2013-01-17 09:03 China Daily     Web Editor: Liu Xian comment

China's top auditing authority announced on Wednesday the recovery of around 2.7 billion yuan ($428.57 million) that was embezzled from affordable housing funds in 2011.

Authorities have also canceled about 7,000 households' rights to stay in the housing, according to a report released by the National Audit Office.

China has been working to build subsidized houses for low-income earners due to widespread complaints about housing costs.
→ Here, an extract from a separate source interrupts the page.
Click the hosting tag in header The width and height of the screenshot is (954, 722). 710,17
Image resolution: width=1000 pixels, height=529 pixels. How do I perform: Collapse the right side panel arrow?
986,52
The government plans to build and renovate 36 million houses during the 12th Five-Year Plan (2011-15).

In June, the National Audit Office released a report on the central government's 2011 budget in which it disclosed the embezzlement of 2.96 billion yuan that had been allocated for affordable housing.

Experts said some local governments are now in a dilemma: They cannot disobey the central government's policies yet are reluctant to pay for the increasingly expensive projects.

Caught in those circumstances, some have resorted to giving the impression that their projects are progressing faster than they really are, lowering the quality of the projects or earmarking the project money for other purposes.

Earlier media reports citing local auditors said Chuxiong prefecture, in Yunnan province, took 1.77 million yuan meant for low-rent housing and earmarked it for an office building in 2010.

A branch office of the property management bureau in Jingzhou, Hubei province embezzled more than 96,000 yuan in affordable-housing money to buy cars and air conditioners.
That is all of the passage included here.